Yes, well, now I've fully reflected on my seaside sojourn, I think I'll cross it off the list. Total ride time, 40 mins. Bike cleaning time, at least double that and I've still got a sandy chain which will need re-visiting. Fettle time for pedals and BB, another hour, shortened life of BB, all in all, I've changed my mind, it wasn't worth it and 35quid a day for a fatbike I just give back is sounding like a good deal.


----------



## mrbikerboy73 (25 May 2015)

We used to ride our BMX's through the sea as kids. Didn't do them much good but it was great fun!


----------



## I like Skol (27 May 2015)

I'm not sure that Hollowtech hasn't got a bad name for the wrong reasons. My hybrid came with the Shimano Deore Hollowtech set-up and I was unimpressed when the bearing got rough at only around 1,800 miles of commuting. I replaced these like for like as they were cheap and I refitted them exactly as the originals were fitted at the factory with the same size spacers (why wouldn't I?). These didn't last any longer and began to fail before the bike had covered 4,000 miles. I was now extremely disappointed and considered ripping out the hollow tech junk and going back to a chainset that would use a good old square taper UN55 BB that just lasts for almost ever. I decided to give it one more go and ordered the higher spec SLX/XT bearing cups. I suspect these are the same bearings and seals just fitted into a lighter housing but thought it might be worth trying to see if they would last any longer.
While fitting these new bearings I paid much more attention to the fitting process rather than just relying on the factory set-up. It was at this point that I noticed the flaw in the set-up. There was insufficient shims fitted either side of the bearings so that the removable L/H crank was bottoming out on the splines just before butting up to the bearings. This must have been allowing the bearings to run out of true as now I have slipped in an additional thin shim on the left side (I didn't want to move the chainrings away from the frame) the bearings have so far lasted around 8,000 miles.

Of course, none of this helps you Crackle, if you insist on soaking your bike in corrosive salty sea water then you only have yourself to blame!


----------



## djb1971 (27 May 2015)

You'd be amazed how little or how useless the grease is in some of the bb's. I always strip them down and fill with Mobil xhp222 grease, just pop the seals, fill, refit seal. This pushes grease through the rear seal.

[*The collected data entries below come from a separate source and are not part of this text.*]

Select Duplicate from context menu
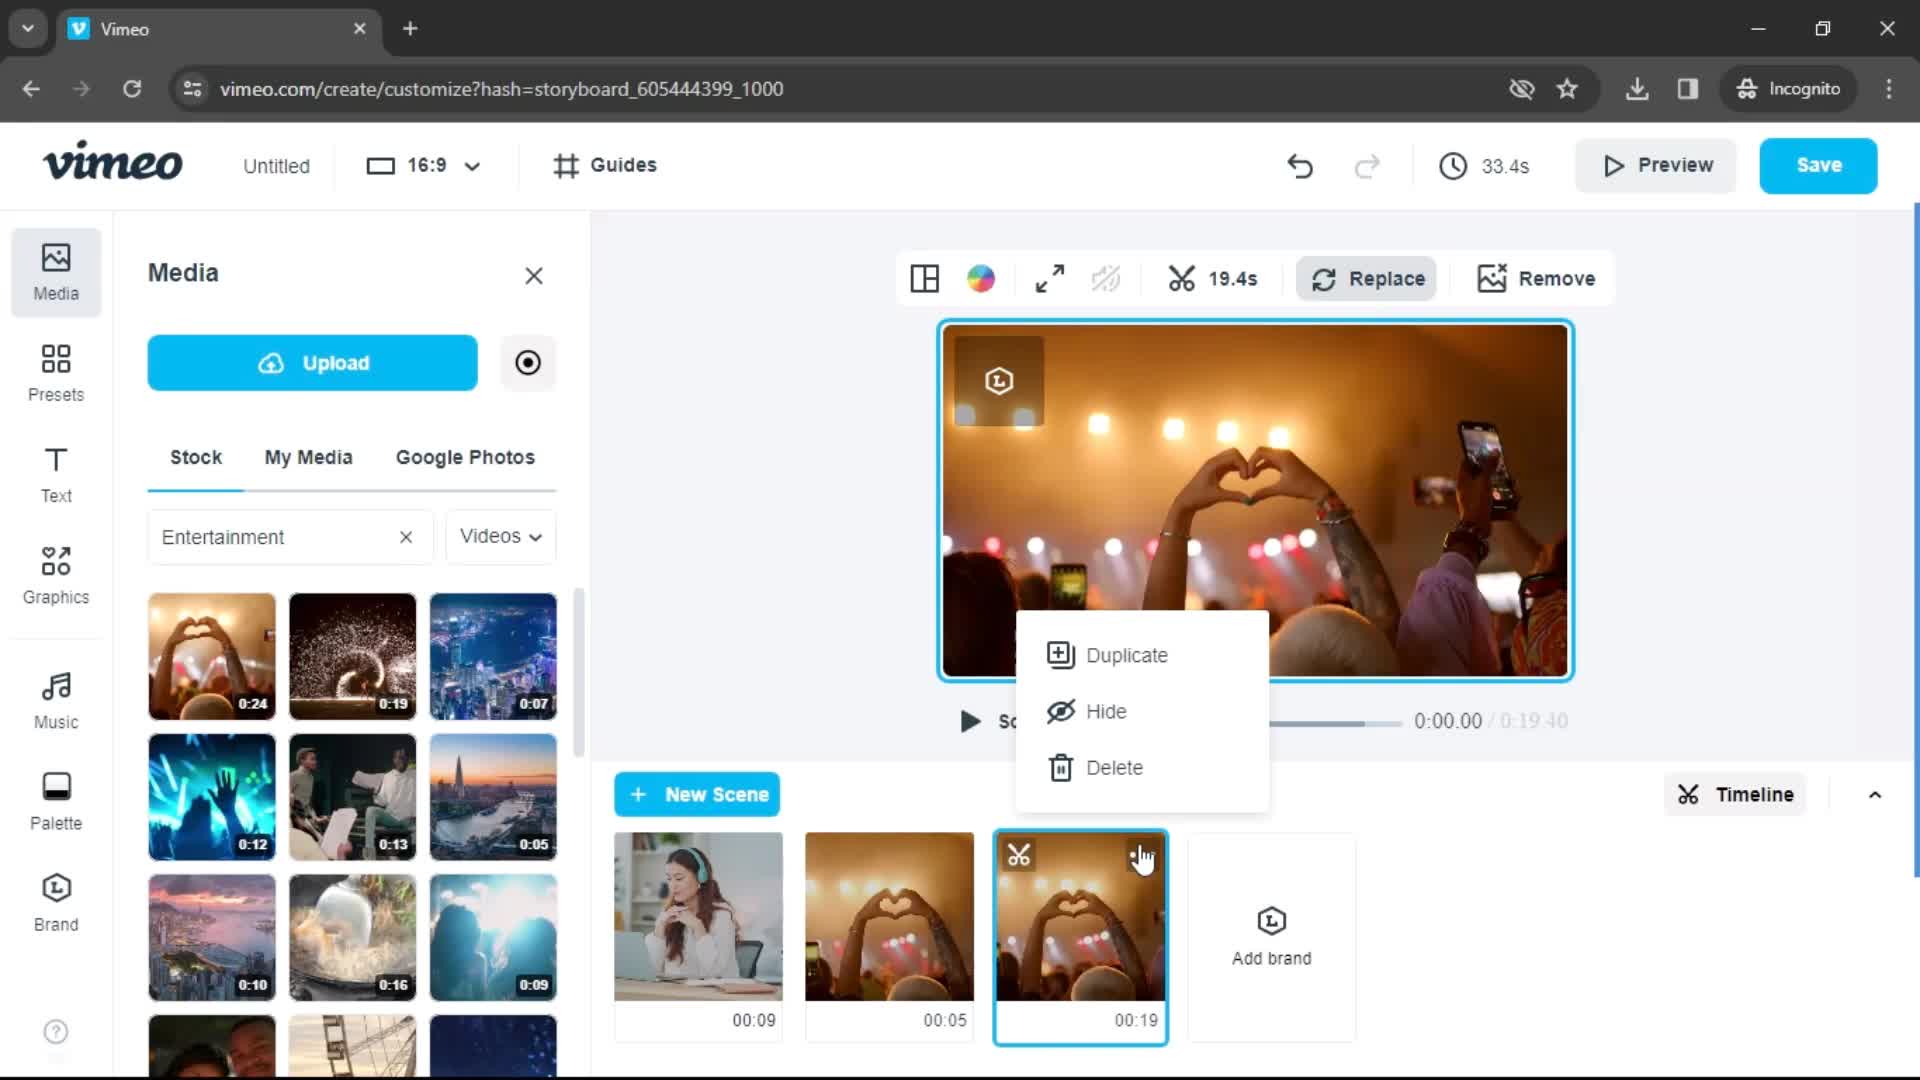The height and width of the screenshot is (1080, 1920). pos(1127,654)
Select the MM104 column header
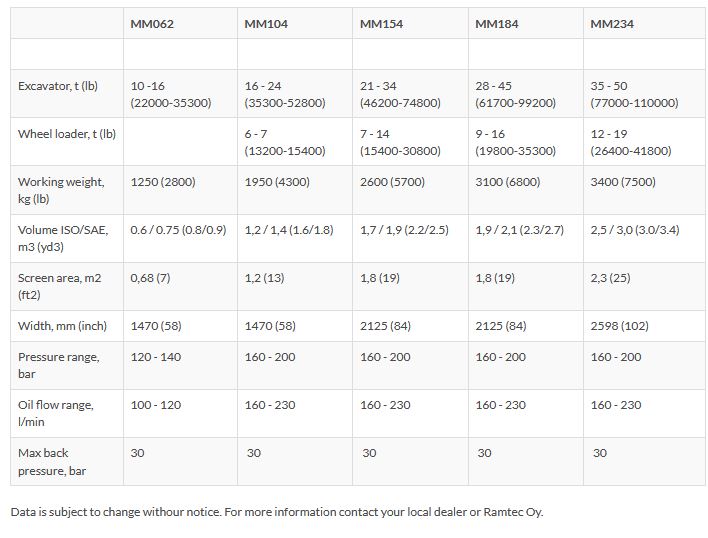Image resolution: width=708 pixels, height=538 pixels. click(266, 24)
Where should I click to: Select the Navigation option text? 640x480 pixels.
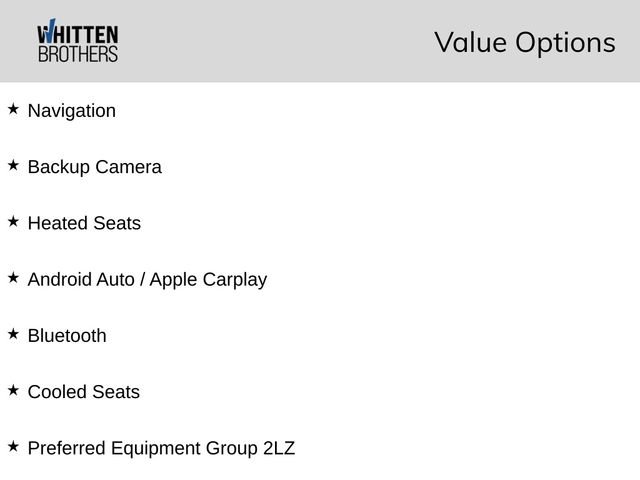(72, 111)
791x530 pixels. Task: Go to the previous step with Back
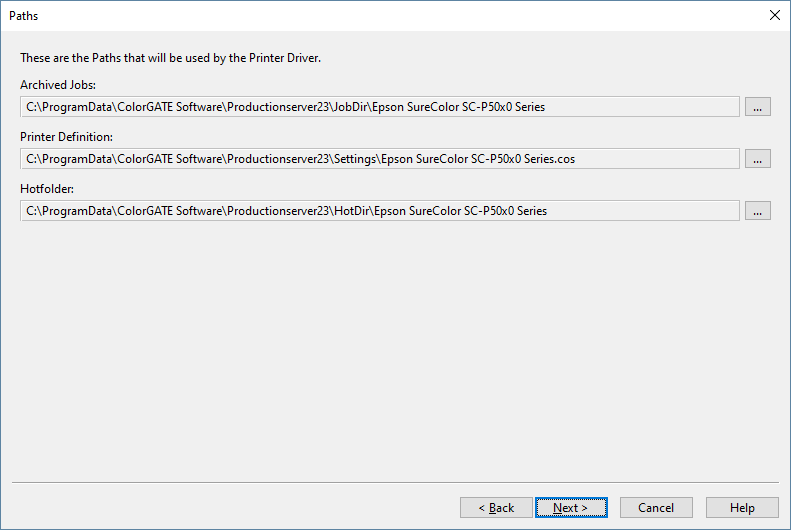[496, 508]
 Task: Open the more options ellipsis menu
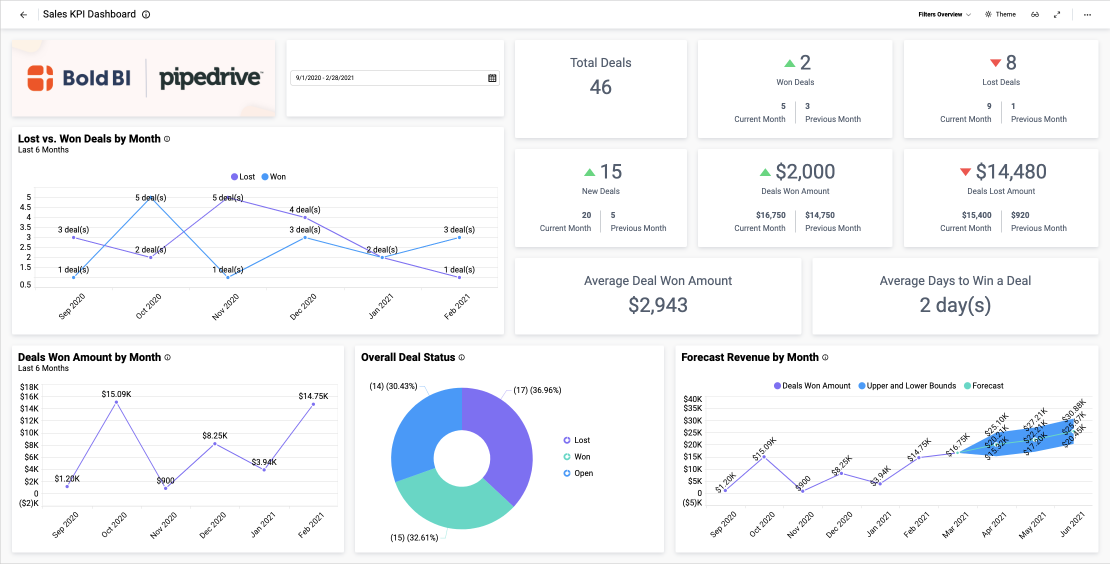click(1087, 15)
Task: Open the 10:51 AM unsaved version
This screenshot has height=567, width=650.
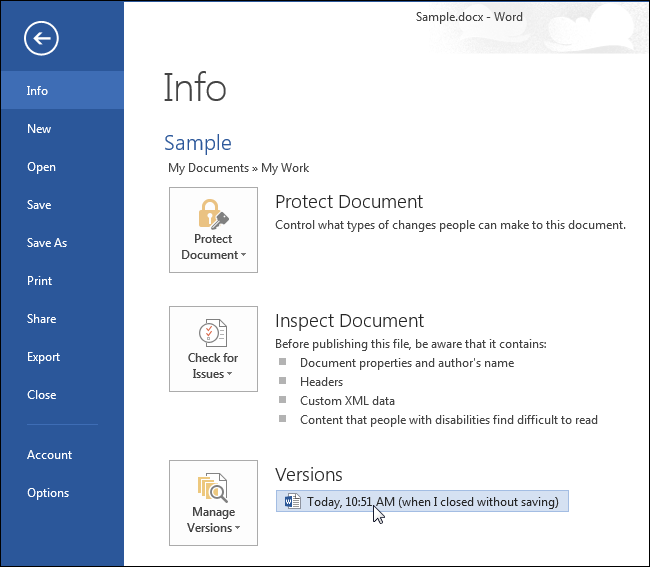Action: click(x=432, y=502)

Do this a couple of times and the bearing will be done. They last me a long time.


----------



## Crackle (27 May 2015)

I like Skol said:


> Of course, none of this helps you Crackle, if you insist on soaking your bike in corrosive salty sea water then you only have yourself to blame!



Can I borrow your GT next time?



djb1971 said:


> You'd be amazed how little or how useless the grease is in some of the bb's. I always strip them down and fill with Mobil xhp222 grease, just pop the seals, fill, refit seal. This pushes grease through the rear seal. Do this a couple of times and the bearing will be done. They last me a long time.



I was thinking that there couldn't have been much grease in there to start.

Anyway my spanner has arrived, so I might remove the cups and see if I can pop the seals and have a look


----------



## djb1971 (27 May 2015)

Take your time popping the top hats out. I use a Stanley blade to lift the front up and slide the blade under as much as possible. Then use a finger nail to lift the inside of the lip and lift out with the blade. Do them when warm, the plastic is brittle when cold. Save any spare top hats from dead bb's as spares if you're heavy handed. Lift the seal of the front of the bearing with the sharp knife blade layer with grease pop seal back on, pop off and repeat. This pushes grease through the bearing. Then carefully pop the top hat back in


----------



## Yellow Saddle (27 May 2015)

I like Skol said:


> I'm not sure that Hollowtech hasn't got a bad name for the wrong reasons. My hybrid came with the Shimano Deore Hollowtech set-up and I was unimpressed when the bearing got rough at only around 1,800 miles of commuting. I replaced these like for like as they were cheap and I refitted them exactly as the originals were fitted at the factory with the same size spacers (why wouldn't I?). These didn't last any longer and began to fail before the bike had covered 4,000 miles. I was now extremely disappointed and considered ripping out the hollow tech junk and going back to a chainset that would use a good old square taper UN55 BB that just lasts for almost ever. I decided to give it one more go and ordered the higher spec SLX/XT bearing cups. I suspect these are the same bearings and seals just fitted into a lighter housing but thought it might be worth trying to see if they would last any longer.
> While fitting these new bearings I paid much more attention to the fitting process rather than just relying on the factory set-up. It was at this point that I noticed the flaw in the set-up. There was insufficient shims fitted either side of the bearings so that the removable L/H crank was bottoming out on the splines just before butting up to the bearings. This must have been allowing the bearings to run out of true as now I have slipped in an additional thin shim on the left side (I didn't want to move the chainrings away from the frame) the bearings have so far lasted around 8,000 miles.
> 
> Of course, none of this helps you Crackle, if you insist on soaking your bike in corrosive salty sea water then you only have yourself to blame!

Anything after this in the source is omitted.